> **SELECTED EXCERPT**
----------
Originally published Thursday, November 20, 2008 at 12:00 AM
Book review
"Songs for the Missing" a tale of a parent's worst nightmare
Stewart O'Nan's novel "Songs for the Missing" is a wrenching and illuminating look at what happens when a pretty, popular teenager in an Ohio town disappears.
Special to The Seattle Times
"Songs for the Missing"
by Stewart O'Nan
Viking/Penguin, 320 pp., $25.95
Day after day, we are inundated with harrowing media stories of children who have gone missing, and the sad spectacle of their distraught yet hopeful family members pleading on-camera for their safe return.
Such real-life terrors are disturbing enough. So why write (or read) a fictional work about the sudden disappearance of a pretty, popular teenage girl in a small Ohio town and its impact on her friends and family?
There are, in fact, good reasons to pick up Stewart O'Nan's fine novel "Songs for the Missing." They include the psychological insight, textured candor and multiple perspectives this author brings to a tale that is, inescapably, true to the tenor of our time.
The novel starts with the bright and self-confident Kim Larsen savoring the landmark summer after her high-school graduation, as she hangs out with friends and works at a gas station before going away to college.
Then Kim suddenly vanishes, entering a void somewhere between driving from her home to her job. And "Songs for the Missing" becomes a chorus of varied viewpoints — with alternating chapters written from the perspective of Kim's anxious father, Ed, a real-estate agent, and her mother, Fran, a hospital clerk, as well as Kim's boyfriend, her younger sister Lindsay and her two closest female pals.
During an agonizingly slow search by police with few leads, Ed and Fran keep anguish at bay by posting fliers and organizing search parties to hunt down their daughter.
A few surprising revelations come to light (of low-level drug dealing and a sexual fling with an unsavory character), which are reminders of how little many working parents really know about what their kids are up to.
But over time, the story becomes less about what happened to Kim and more of a finely shaded study of a middle-class, middle-American family under duress, and a community doing what it can to help.
In knowing detail, O'Nan conjures the landscape as well as the people in this "typical" slice of Midwest exurbia — where public life unfolds at the local Dairy Queen, the town shopping mall, the teenage swimming hole, the high-school gym.
Fran and Ed are not culturally sophisticated people. But they are good, decent folk, and very recognizable in their humanity as they move through shock, guilt, anger and acceptance.
O'Nan also sensitively observes the fraying and deepening of relationships during trauma, and the unexpected ways it can change people. The most changed is Fran, who ironically comes into her own as she moves out of her comfort zone and into the role of activist on behalf of her own child and others.
----------
> **PROVIDED MATERIAL**

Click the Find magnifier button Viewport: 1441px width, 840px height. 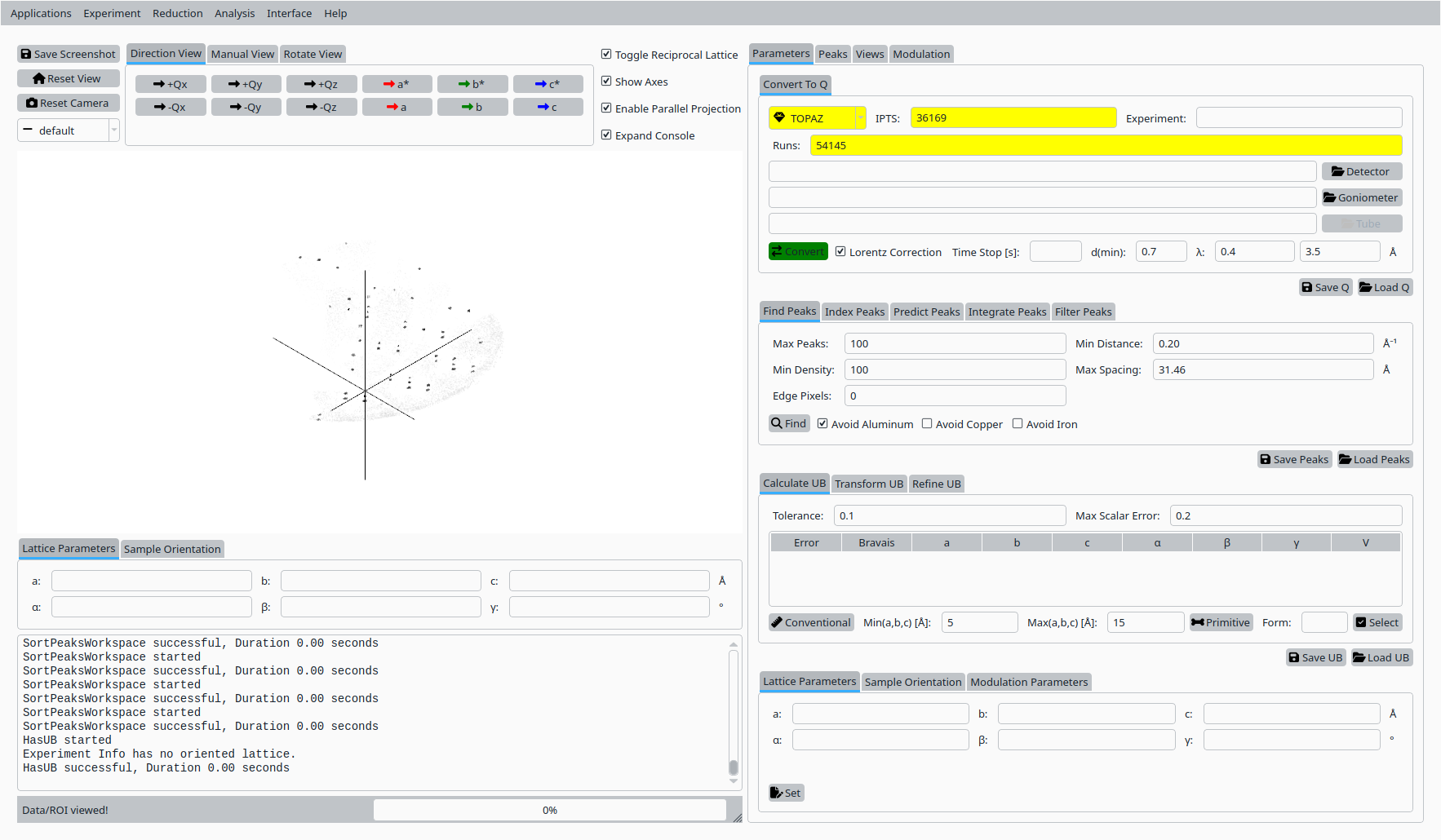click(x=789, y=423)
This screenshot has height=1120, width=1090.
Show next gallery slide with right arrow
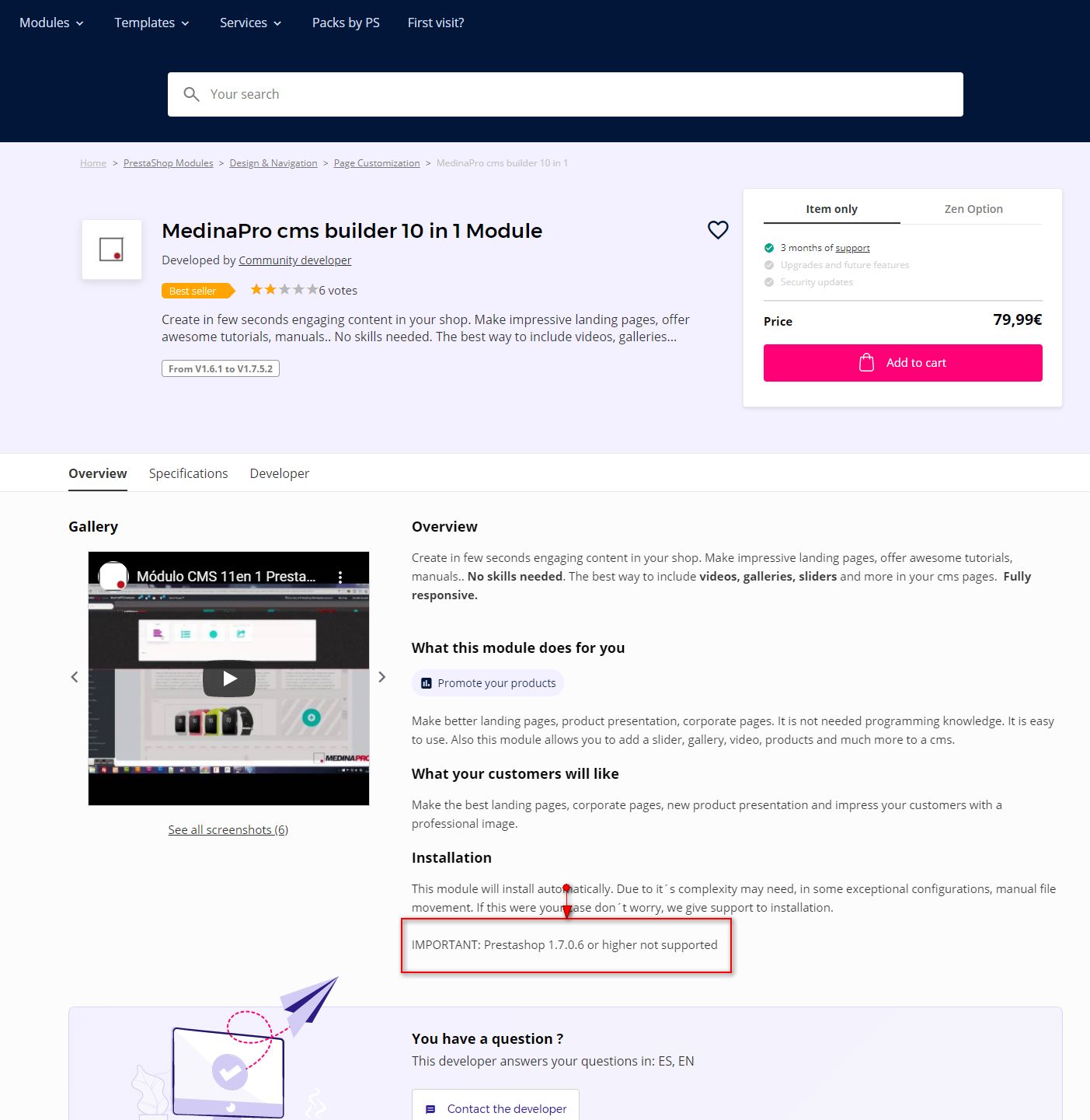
----------
> **WORK TO COMPLETE**
Answer these questions from the book review:
1. Which publisher released "Songs for the Missing," and how many pages does it have?
2. Where does Kim Larsen work the summer after her high-school graduation?
3. What job does Kim's mother, Fran, hold?

> **TASK SOLUTION**
1. Viking/Penguin released it, and it has 320 pages.
2. She works at a gas station.
3. Fran is a hospital clerk.